Geoffrey Wheatcroft

A ruthless ally

issue 13 December 2003

One of the paradoxes of our age is that the hereditary principle is in eclipse everywhere except the first great republican democracy. With all our faults, we love our house of peers no more, and there are no longer any political dynasties in England (unless you count Benn) or elsewhere in Europe. But the last American presidential election was contested between the son of a former president and the son of a former senator; while the most famous American president of what one of his vice- presidents called the century of the common man was a rich patrician who grew up as far as could be imagined from the proverbial log cabin.

Among the old New York aristocracy, the Roosevelts stood high, not quite the longest-settled and not quite as rich as some newer families, but well-respected and self-confident in the year 1882, when Franklin Delano Roosevelt was born on their estate at Hyde Park overlooking the Hudson. ‘Delano’ (which later gave Mussolini much amusement: ‘of the anus’ in Italian) was originally de la Noye; FDR was prouder of that Huguenot ancestry than of the way the Delanos had made their recent pile in the opium trade. He received a conventional education at Groton and Harvard, where he didn’t do much work and wasn’t especially popular.
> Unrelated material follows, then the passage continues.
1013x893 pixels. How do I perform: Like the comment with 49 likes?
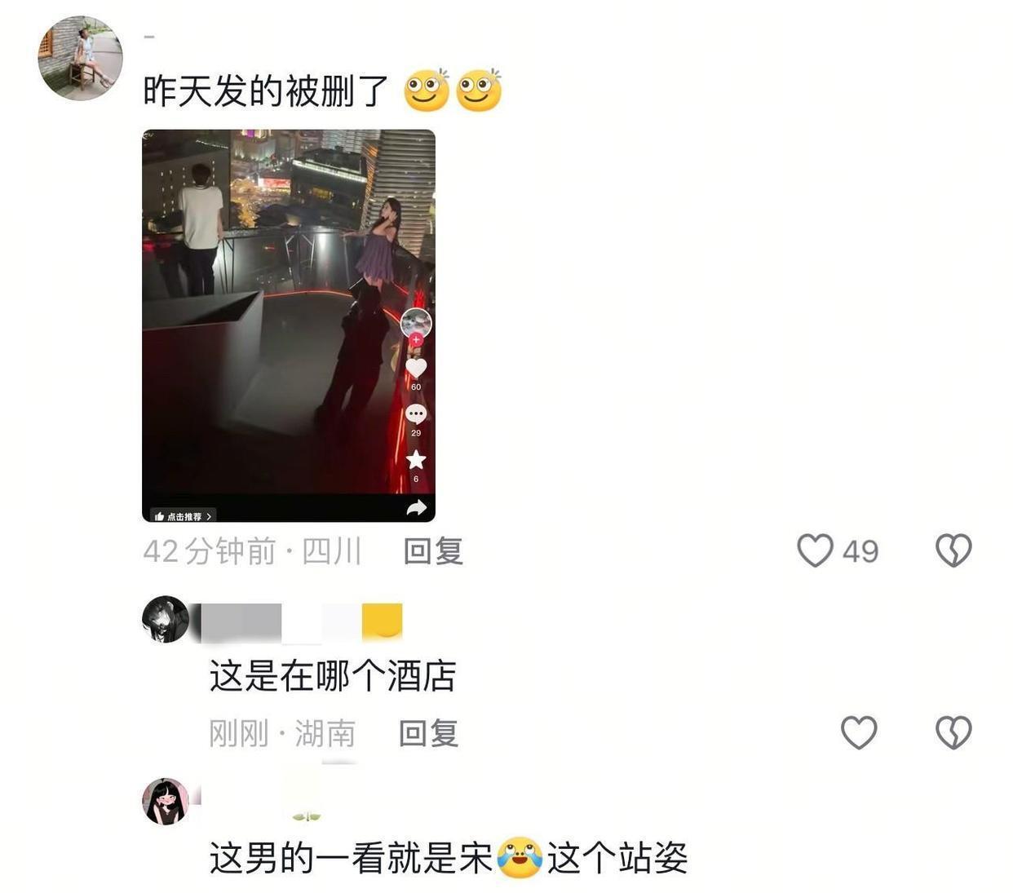(x=815, y=550)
By the time he became president, Roosevelt was reviled by the rich as a demagogic class traitor, and in this very detailed but always readable and often unlikely biography Conrad Black thinks there may have been an element of truth in this, or at least that he gained ‘some special gratification in running as a champion of the common man against caricatured groups of complacent and greedy inheritors’ (the fact that the biographer identifies so strongly with this tribune of the people against the greedy rich is what I mean by unlikely).